[Saved data entries]
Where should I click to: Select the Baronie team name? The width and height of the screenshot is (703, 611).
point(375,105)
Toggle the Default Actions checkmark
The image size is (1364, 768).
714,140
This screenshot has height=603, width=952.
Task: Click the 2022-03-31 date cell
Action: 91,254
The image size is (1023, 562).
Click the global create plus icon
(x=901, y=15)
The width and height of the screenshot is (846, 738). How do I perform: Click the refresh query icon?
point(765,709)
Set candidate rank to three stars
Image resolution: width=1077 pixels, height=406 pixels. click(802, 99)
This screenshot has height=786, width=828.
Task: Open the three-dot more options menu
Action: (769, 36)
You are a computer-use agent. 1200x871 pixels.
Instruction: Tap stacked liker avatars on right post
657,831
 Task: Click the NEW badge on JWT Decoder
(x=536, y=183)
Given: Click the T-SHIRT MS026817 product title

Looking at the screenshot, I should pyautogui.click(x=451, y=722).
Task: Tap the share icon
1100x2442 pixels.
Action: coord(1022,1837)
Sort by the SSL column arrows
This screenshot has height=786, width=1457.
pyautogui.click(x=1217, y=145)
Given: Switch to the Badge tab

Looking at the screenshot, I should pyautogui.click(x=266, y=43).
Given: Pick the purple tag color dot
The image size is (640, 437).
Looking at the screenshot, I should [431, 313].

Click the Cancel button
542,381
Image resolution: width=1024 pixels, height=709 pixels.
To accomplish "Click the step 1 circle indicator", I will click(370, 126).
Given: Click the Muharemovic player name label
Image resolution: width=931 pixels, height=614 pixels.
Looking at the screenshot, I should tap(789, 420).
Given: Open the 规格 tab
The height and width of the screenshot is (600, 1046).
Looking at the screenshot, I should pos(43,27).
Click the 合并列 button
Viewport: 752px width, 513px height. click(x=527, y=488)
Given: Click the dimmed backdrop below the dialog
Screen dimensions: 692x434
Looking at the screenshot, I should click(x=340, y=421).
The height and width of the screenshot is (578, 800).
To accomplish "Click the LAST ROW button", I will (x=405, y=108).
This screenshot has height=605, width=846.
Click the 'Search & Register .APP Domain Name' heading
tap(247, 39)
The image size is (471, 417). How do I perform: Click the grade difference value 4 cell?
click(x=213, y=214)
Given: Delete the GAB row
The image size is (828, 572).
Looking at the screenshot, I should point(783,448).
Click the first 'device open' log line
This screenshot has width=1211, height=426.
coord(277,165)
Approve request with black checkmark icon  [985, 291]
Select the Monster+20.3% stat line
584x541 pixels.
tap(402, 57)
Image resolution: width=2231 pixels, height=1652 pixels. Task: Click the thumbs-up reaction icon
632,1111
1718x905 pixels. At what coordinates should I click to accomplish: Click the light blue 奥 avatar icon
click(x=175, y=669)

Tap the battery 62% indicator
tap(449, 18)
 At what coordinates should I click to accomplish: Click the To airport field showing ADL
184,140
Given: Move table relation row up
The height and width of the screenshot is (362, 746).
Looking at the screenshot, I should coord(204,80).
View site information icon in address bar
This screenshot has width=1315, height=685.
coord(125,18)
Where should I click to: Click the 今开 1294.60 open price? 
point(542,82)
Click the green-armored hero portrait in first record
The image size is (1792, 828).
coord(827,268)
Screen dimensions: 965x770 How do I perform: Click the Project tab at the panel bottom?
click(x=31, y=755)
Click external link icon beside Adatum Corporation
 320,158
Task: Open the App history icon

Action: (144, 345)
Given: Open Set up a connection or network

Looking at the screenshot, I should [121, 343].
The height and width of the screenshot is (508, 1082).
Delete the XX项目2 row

Exercise description:
Search the data above for lines holding "will" and copy each of them.

Response to the exercise:
To accomplish "Click the step 1 circle indicator", I will click(370, 126).
To accomplish "Click the LAST ROW button", I will (x=405, y=108).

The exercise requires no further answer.